New and improving speakers of Anishinaabe language often begin with experience at home or with formal study. But a website co-created by a web designer and a poet/scholar is helping speakers develop their skills with a modern experience in mind, no matter what resources they might have in their community. Ojibwe.net is a wide-ranging home for traditional and modern use of the Anishinaabemowin language.
Stacie Sheldon is a Cheboygan native, an Ann Arbor resident, a user experience web designer, and Crane Clan Anishinaabe. Her name in Anishinaabemowin (also known as Ojibwe) is Chitwaadewegekwe, Honor Beat Woman.
But growing up, she didn’t have access to that language in her family and community.
“I only experienced the language through place names that were around me and in books,” she said. “So like [Henry Wadsworth Longfellow’s 1855 epic poem] The Song of Hiawatha, for instance, was a place where I saw the language being used, but it felt like it was impossible to learn the language or to be part of it.”
Sheldon found an opportunity to learn in 2006 while taking evening classes at Eastern Michigan University, where Margaret Noodin was teaching literature.
“I found out that she was leading this [Anishinaabemowin] community language table in Ann Arbor, so we would meet every week to learn and share resources around the language.”
Noodin, a Professor of English and American Indian Studies at the University of Wisconsin–Milwaukee, grew up in Minnesota with a love of language and writing, she said. But, despite often hearing elders in her community speaking Anishinaabemowin, she didn’t develop fluency as a child.
“We knew that it was beautiful and powerful, and it connected to another time and would serve everyone well going forward,” she said, “But it was very hard to learn how to speak it.”
Noodin came to understand the significance of language erasure as she grew older.
“I learned the languages that would have been spoken by people in our family and our region. And it became clear that we had an issue with loss,” she said. “In particular, in my family, there's interest in both Ojibwe and Irish, and these are languages that colonial forces have actually erased, and people have been working to restore fluency in these languages.”
As Noodin and Sheldon worked to deepen their own knowledge of Anishinaabemowin and exchange knowledge and resources with others, they found themselves “driving around to all sorts of different places in Michigan and attending different events and sharing files back and forth and then wanting to share files with other people as well,” said Sheldon.

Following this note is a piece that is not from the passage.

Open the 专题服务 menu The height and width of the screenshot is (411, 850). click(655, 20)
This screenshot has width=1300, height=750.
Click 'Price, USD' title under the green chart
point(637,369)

The desire for a good file sharing system led to the creation of ojibwe.net, a collaboration rooted in Noodin’s expertise in language and teaching, Sheldon’s technical knowhow, and their shared commitment to language advocacy.
Over the years, ojibwe.net has grown and evolved. Anyone who wants to learn Anishinaabemowin can find lessons ranging from beginner to advanced. There’s an archive of media for listening and watching, including original poems by Noodin and others, as well as stories for adults and children. The site also hosts a mixture of songs, ranging from traditional to translations of popular English-language lyrics, like John Lennon’s “Imagine.” The site also compiles other resources and hosts special projects like the community-sourced Inawe Mazina’igan Map Project, which visually represents the Anishinaabe diaspora in the present day.

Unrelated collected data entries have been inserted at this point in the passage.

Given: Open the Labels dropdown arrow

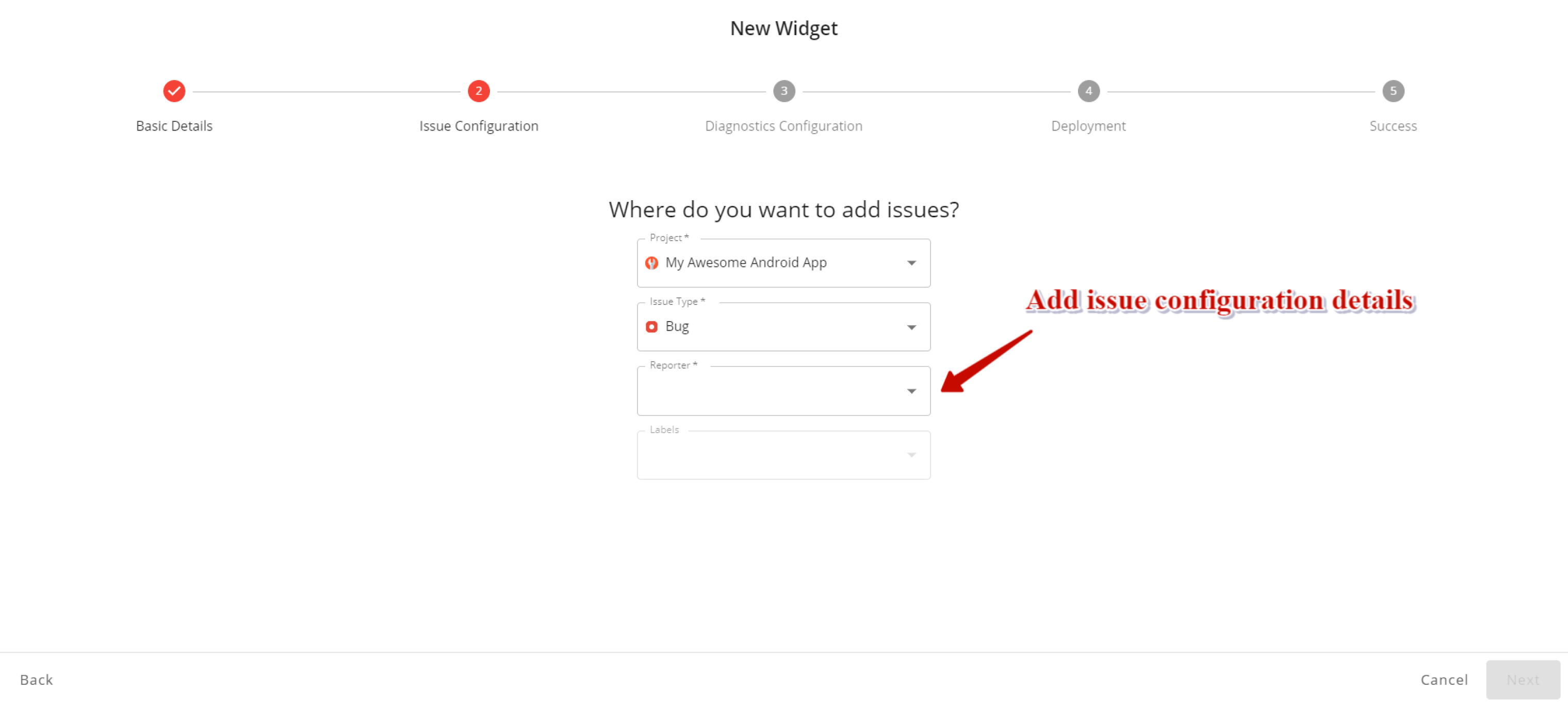Looking at the screenshot, I should pos(911,455).

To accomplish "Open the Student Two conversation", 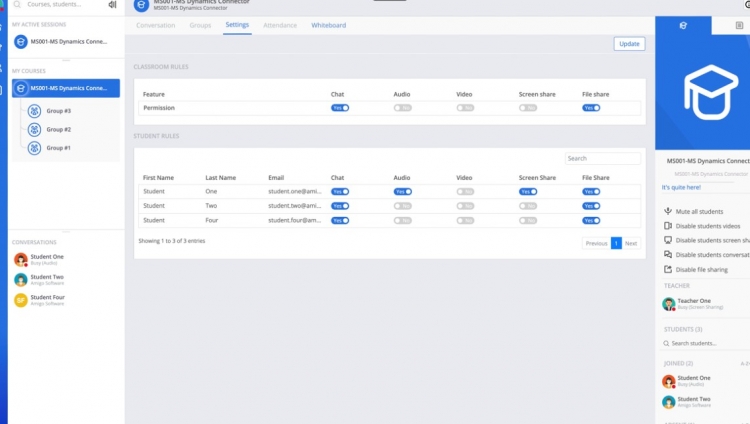I will [x=47, y=279].
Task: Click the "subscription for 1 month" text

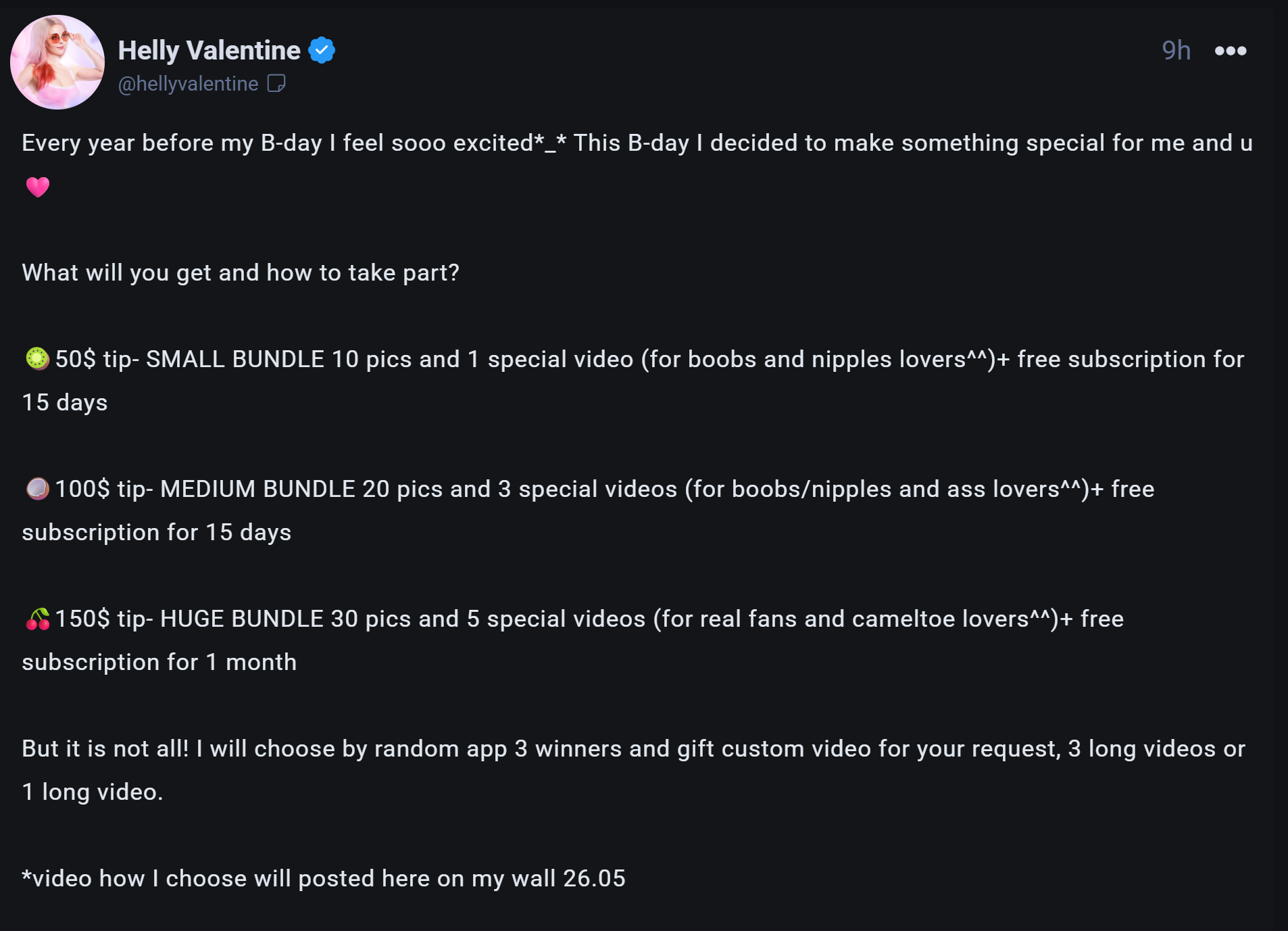Action: (159, 662)
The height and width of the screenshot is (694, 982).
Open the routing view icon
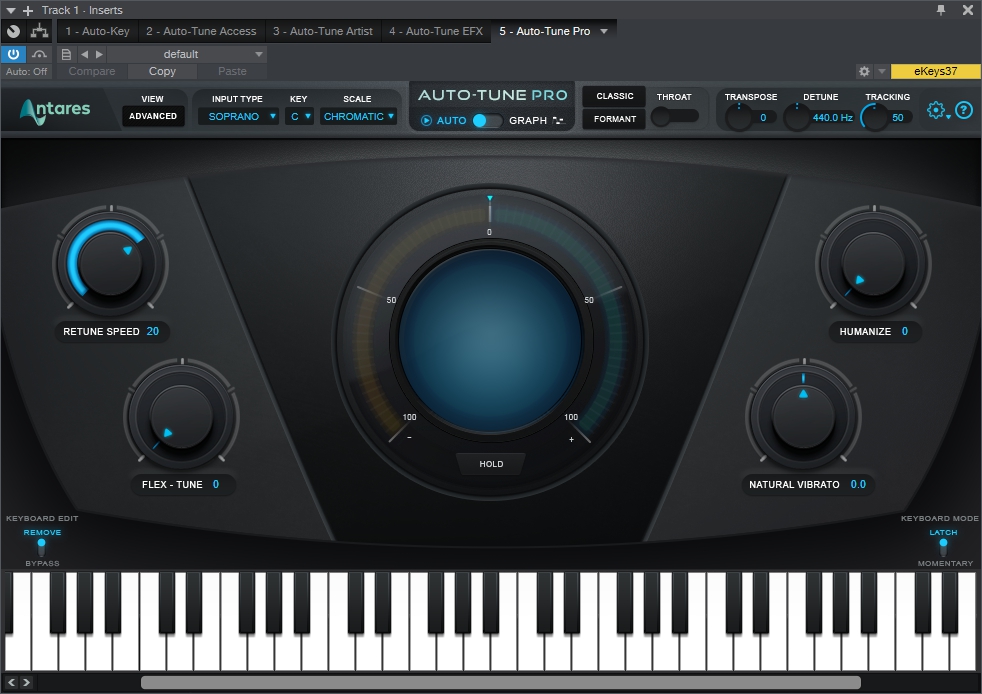pos(40,31)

Sheldon and Noodin encourage people of all backgrounds to take advantage of the resource–and they do. Elementary music teacher Kelsey Gamza, who is white and non-Native, has used it in her classes in Arlington, Virginia.

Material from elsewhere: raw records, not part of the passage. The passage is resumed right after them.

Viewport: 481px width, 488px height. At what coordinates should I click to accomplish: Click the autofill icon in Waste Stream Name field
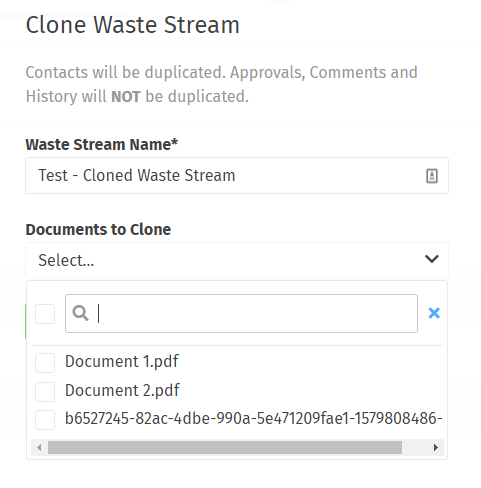[x=432, y=176]
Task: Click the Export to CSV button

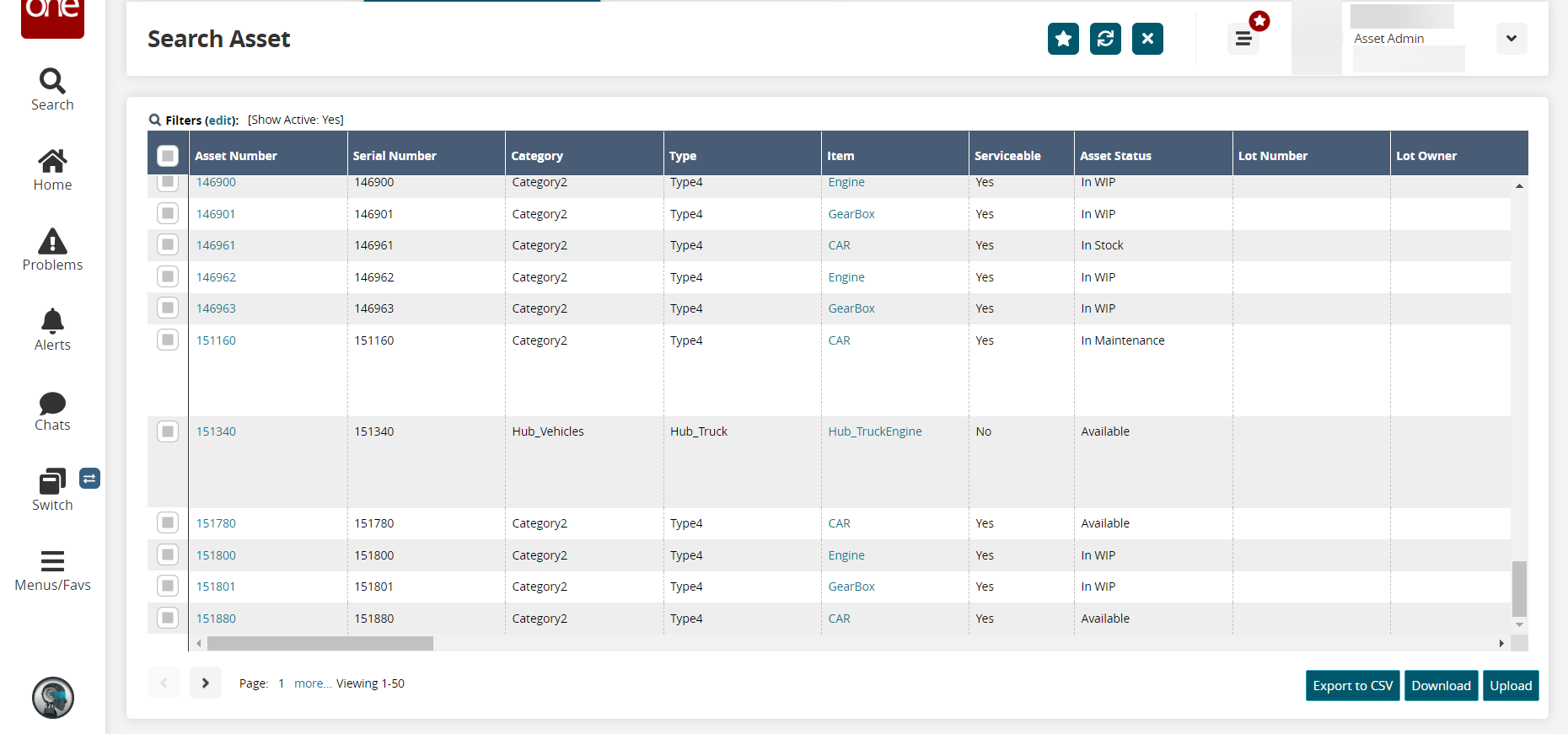Action: pyautogui.click(x=1352, y=686)
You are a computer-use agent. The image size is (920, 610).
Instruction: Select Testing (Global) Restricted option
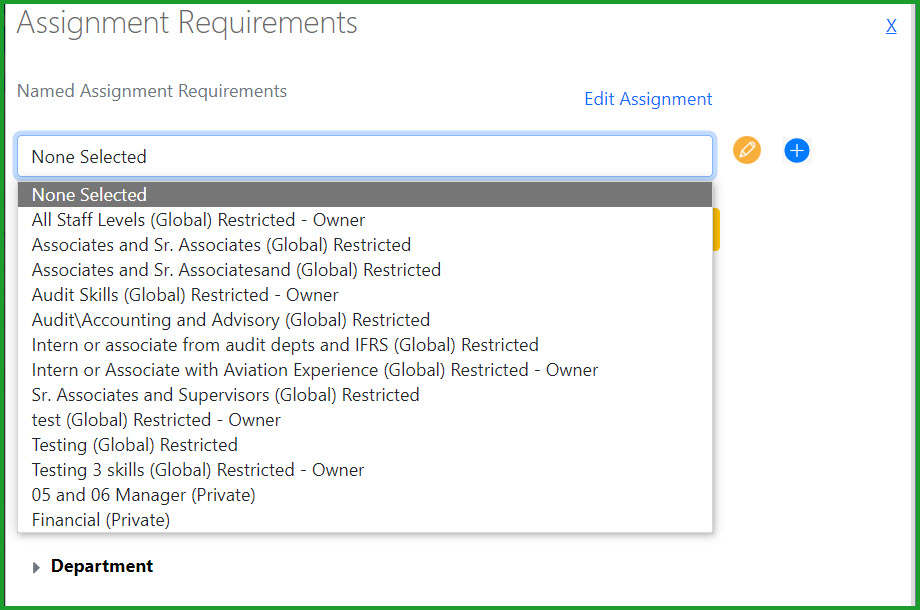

“Through the website, my students can learn that Indigenous languages are alive and well in North America,” she said. “We love learning the songs together and the recordings are especially helpful.”
But, Noodin and Sheldon said, First Nations communities are their first audiences. And the website is a labor of love from many community contributors as well as from Noodin, Sheldon, and Alphonse Pitawanakwat, a key contributor and language teacher whose first language is Anishinaabemowin.
“We created ojibwe.net to really knit that entire diaspora back together,” said Noodin.
“As Native people, we have suffered a systematic assault on our culture and our language and our being,” said Sheldon, noting severe challenges with poverty, education, incarceration, alcoholism and suicide across Native communities.
“I feel like if our young people could know more about their language and culture, that they will know how beautiful and important they are. And same with their elders,” Sheldon said. “So this website is something that we can do. It's something that we can offer. It's like a gift and a responsibility that we have for this language to survive.”